HISTORY STUDY PACK: FORM 3

SYLLABUS CODE: 0470

WEEK 1: (LESSON 2)

TOPIC: WORLD WAR 1 -BATTLE OF MONS 1914


OBJECTIVES

• Describe Belgian resistance.


• Explain how the Belgian resistance caused the Schlieffen plan to fail.
• Describe the battle of Mons.

WEBSITES
https://www.youtube.com/watch?v=Qrv-Oik0tX0

https://www.youtube.com/watch?v=VhLGEc8uFsc

Key words and their definitions

Battle -a sustained fight between large organized armed forces.

Mons- a town in Belgium

BEF-British Expeditionary Force

Casualties- a people killed or injured in a war or accident

The Rape of Belgium

The Germans Arrive by the American artist George Bellows depicting the 1914 German atrocities in Belgium.

The German Army was outraged at how Belgium had frustrated the Schlieffen Plan to capture Paris. From top to bottom there
was a firm belief that the Belgians had unleashed illegal saboteurs (called "francs-tireurs") and that civilians had tortured and
maltreated German soldiers. The response was a series of multiple large-scale attacks on civilians and the destruction of historic
buildings and cultural centers. The German army executed between 5,500 and 6,500. French and Belgian civilians between
August and November 1914, usually in near-random large-scale shootings of civilians ordered by junior German officers.
Individuals suspected of partisan activities were summarily shot. Historians researching German Army records have discovered
101 "major" incidents—where ten or more civilians were killed—with a total of 4,421 executed. Historians have also discovered
383 "minor" incidents that led to the deaths of another 1,100 Belgians. Almost all were claimed by Germany to be responses to
guerrilla attacks. In addition some high-profile Belgian figures, including politician Adolphe Max and historian Henri Pirenne,
were imprisoned in Germany as hostages.

The German position was that widespread sabotage and guerrilla activities by Belgian civilians were wholly illegal and deserved
immediate harsh collective punishment. Recent research that systematically studied German Army sources has demonstrated
that they in fact encountered no irregular forces in Belgium during the first two and a half months of the invasion. The Germans
were responding instead to a phantom fear they had unconsciously created themselves.

BATTLE OF MONS

One of the German soldiers shot at the battle of Mons


A map showing the route followed by German and Allied soldiers

The Battle of Mons was the first major action of the British Expeditionary Force in the First World War. The Allies clashed with
Germany on the French borders.

Date: August 23, 1914

Location: Mons, Belgium

Battle of Mons, (August 23, 1914) engagement between the British Expeditionary Force (BEF) and the German army at Mons,
Belgium.
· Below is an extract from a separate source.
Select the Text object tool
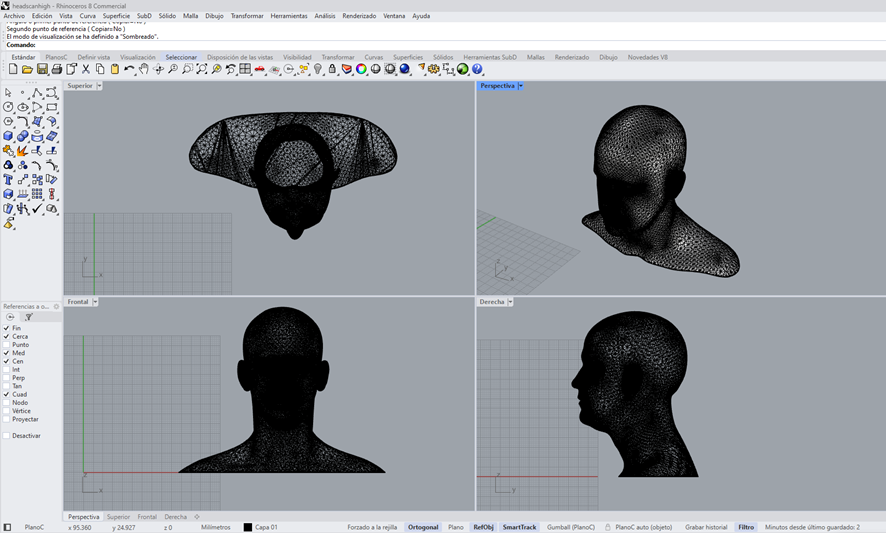Image resolution: width=886 pixels, height=533 pixels. pos(8,180)
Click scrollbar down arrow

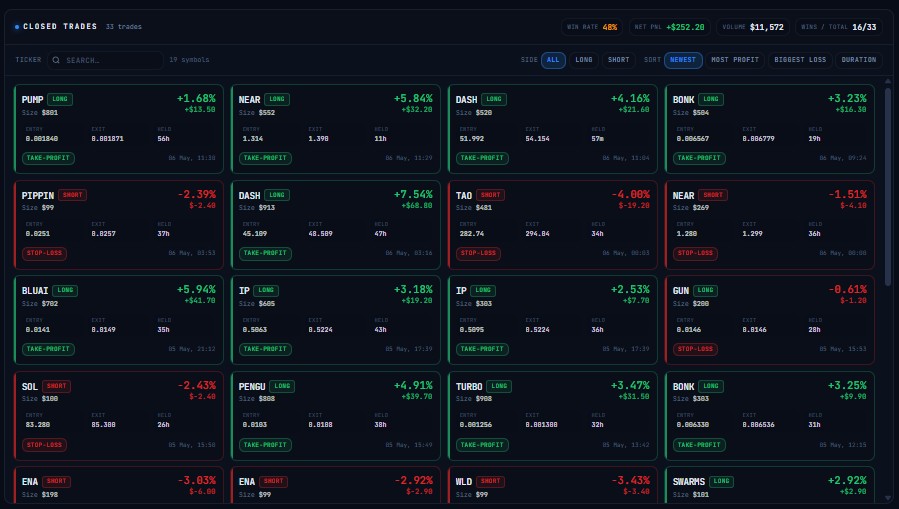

The British Expeditionary Force (BEF), commanded by Sir John French, struggle with the German 1st Army over the 60-
foot-wide Mons Canal in Belgium. The German victory forced the BEF into a retreat. The Battle of Mons was the first major
action of the British Expeditionary Force (BEF) in the First World War. At Mons, the British Army attempted to hold the line of
the Mons–Condé Canal against the advancing German 1st Army. Although the British fought well and inflicted disproportionate
casualties on the numerically superior Germans, they were eventually forced to retreat due both to the greater strength of the
Germans and the sudden retreat of the French Fifth Army, which exposed the British right flank. Though initially planned as a
simple tactical withdrawal and executed in good order, the British retreat from Mons lasted for two weeks and took the BEF to
the outskirts of Paris before it counter-attacked in concert with the French, at the Battle of the Marne

The Battle of Mons was the last of four “Battles of the Frontiers” that took place over as many days on the Western Front
between Allied and German forces in the opening month of World War I. The first three—at Lorraine, Ardennes and Charleroi—
involved French forces under the central command of General Joseph Joffre. French’s BEF had been originally slated to assist
the French 5th Army, commanded by General Charles Lanrezac, in their attempt to break through the center of the advancing
German lines. A delayed start and poor relations between French and Lanrezac, however, meant that the 5th Army and the BEF
would fight separate battles against the advancing Germans, at Charleroi and Mons.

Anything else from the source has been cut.